PROBLEM - Show every line of the data where the word "will" can be found.

INPUT MATERIAL -
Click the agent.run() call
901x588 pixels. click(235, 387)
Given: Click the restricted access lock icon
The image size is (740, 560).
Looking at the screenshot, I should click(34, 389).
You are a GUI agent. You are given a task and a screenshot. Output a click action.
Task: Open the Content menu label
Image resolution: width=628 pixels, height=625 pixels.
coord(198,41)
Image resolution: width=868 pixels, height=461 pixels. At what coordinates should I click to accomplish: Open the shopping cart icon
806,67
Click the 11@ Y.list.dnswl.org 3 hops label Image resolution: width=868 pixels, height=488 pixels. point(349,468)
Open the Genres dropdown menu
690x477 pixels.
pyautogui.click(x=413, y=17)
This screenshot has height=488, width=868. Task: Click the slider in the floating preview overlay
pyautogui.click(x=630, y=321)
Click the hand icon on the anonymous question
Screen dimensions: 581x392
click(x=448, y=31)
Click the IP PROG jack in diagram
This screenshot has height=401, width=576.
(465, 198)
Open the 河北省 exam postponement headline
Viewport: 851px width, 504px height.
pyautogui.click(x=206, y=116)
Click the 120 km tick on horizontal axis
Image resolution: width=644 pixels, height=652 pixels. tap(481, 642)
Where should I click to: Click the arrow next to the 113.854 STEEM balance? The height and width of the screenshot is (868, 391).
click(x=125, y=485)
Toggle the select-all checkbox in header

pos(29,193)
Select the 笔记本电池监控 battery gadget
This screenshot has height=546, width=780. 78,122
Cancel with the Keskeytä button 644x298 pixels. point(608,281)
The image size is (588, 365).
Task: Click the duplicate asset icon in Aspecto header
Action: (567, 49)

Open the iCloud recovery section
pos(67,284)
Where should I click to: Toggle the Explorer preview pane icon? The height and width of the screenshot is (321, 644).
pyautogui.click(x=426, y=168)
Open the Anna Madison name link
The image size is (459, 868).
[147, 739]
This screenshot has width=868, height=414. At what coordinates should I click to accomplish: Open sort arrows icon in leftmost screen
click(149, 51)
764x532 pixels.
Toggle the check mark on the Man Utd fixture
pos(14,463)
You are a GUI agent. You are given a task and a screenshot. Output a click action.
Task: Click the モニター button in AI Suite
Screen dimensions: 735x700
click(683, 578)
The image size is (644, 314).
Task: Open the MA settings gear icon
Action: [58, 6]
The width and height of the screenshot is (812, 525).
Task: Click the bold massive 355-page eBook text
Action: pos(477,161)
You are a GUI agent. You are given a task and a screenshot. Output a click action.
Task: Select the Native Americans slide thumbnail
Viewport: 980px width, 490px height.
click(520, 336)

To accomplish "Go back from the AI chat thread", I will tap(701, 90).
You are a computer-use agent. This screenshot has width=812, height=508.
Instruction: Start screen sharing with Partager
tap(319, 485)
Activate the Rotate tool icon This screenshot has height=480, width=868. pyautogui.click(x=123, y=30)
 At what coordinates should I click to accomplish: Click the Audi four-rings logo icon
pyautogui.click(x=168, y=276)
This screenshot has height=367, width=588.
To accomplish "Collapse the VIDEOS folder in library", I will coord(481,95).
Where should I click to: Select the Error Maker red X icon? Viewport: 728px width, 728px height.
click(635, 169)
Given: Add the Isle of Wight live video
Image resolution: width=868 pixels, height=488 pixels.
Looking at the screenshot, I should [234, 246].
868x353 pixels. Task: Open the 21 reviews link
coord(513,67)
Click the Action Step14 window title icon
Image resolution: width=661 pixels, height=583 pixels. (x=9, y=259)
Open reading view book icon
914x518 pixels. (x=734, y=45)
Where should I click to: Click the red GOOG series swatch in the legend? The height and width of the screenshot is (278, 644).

SOLUTION TO THE PROBLEM -
To accomplish "Go back from the AI chat thread", I will tap(701, 90).
To accomplish "Collapse the VIDEOS folder in library", I will coord(481,95).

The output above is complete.